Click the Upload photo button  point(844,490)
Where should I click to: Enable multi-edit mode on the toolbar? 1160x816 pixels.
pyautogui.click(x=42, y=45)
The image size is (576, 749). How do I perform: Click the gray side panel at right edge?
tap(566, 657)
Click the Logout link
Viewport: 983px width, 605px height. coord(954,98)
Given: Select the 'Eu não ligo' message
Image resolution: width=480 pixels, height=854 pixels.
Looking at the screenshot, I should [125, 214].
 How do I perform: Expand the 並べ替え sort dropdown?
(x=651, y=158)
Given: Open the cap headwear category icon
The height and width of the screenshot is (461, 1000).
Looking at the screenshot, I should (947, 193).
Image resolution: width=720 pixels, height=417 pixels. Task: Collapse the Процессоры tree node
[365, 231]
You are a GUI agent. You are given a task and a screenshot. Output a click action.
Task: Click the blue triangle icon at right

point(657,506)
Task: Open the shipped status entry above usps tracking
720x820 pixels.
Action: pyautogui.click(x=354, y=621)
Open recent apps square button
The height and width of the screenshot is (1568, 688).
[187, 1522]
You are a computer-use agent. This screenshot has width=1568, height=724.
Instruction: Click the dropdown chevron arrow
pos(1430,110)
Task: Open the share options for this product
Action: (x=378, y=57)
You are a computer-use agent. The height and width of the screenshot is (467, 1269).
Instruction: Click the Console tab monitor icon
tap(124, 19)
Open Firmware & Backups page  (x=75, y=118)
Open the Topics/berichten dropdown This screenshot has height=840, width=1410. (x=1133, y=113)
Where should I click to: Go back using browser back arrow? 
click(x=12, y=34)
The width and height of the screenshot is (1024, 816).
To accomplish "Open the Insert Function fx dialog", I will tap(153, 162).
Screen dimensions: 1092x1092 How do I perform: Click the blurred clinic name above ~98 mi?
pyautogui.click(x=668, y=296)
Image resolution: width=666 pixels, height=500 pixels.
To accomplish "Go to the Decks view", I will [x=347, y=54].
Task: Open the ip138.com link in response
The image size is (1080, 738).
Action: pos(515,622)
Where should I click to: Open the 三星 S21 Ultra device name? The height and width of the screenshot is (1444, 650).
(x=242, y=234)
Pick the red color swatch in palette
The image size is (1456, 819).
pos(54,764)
+ + + + + + +
Your task → Please convert the rows into a Markdown table with the columns No. and Line, numbering each line and leaving out blank lines. Begin at the first line of the rows and stop after the line that contains "point(657,506)".

Solution to this task →
| No. | Line |
|---|---|
| 1 | Click the Upload photo button  point(844,490) |
| 2 | Where should I click to: Enable multi-edit mode on the toolbar? 1160x816 pixels. |
| 3 | pyautogui.click(x=42, y=45) |
| 4 | The image size is (576, 749). How do I perform: Click the gray side panel at right edge? |
| 5 | tap(566, 657) |
| 6 | Click the Logout link |
| 7 | Viewport: 983px width, 605px height. coord(954,98) |
| 8 | Given: Select the 'Eu não ligo' message |
| 9 | Image resolution: width=480 pixels, height=854 pixels. |
| 10 | Looking at the screenshot, I should [125, 214]. |
| 11 |  How do I perform: Expand the 並べ替え sort dropdown? |
| 12 | (x=651, y=158) |
| 13 | Given: Open the cap headwear category icon |
| 14 | The height and width of the screenshot is (461, 1000). |
| 15 | Looking at the screenshot, I should (947, 193). |
| 16 | Image resolution: width=720 pixels, height=417 pixels. Task: Collapse the Процессоры tree node |
| 17 | [365, 231] |
| 18 | You are a GUI agent. You are given a task and a screenshot. Output a click action. |
| 19 | Task: Click the blue triangle icon at right |
| 20 | point(657,506) |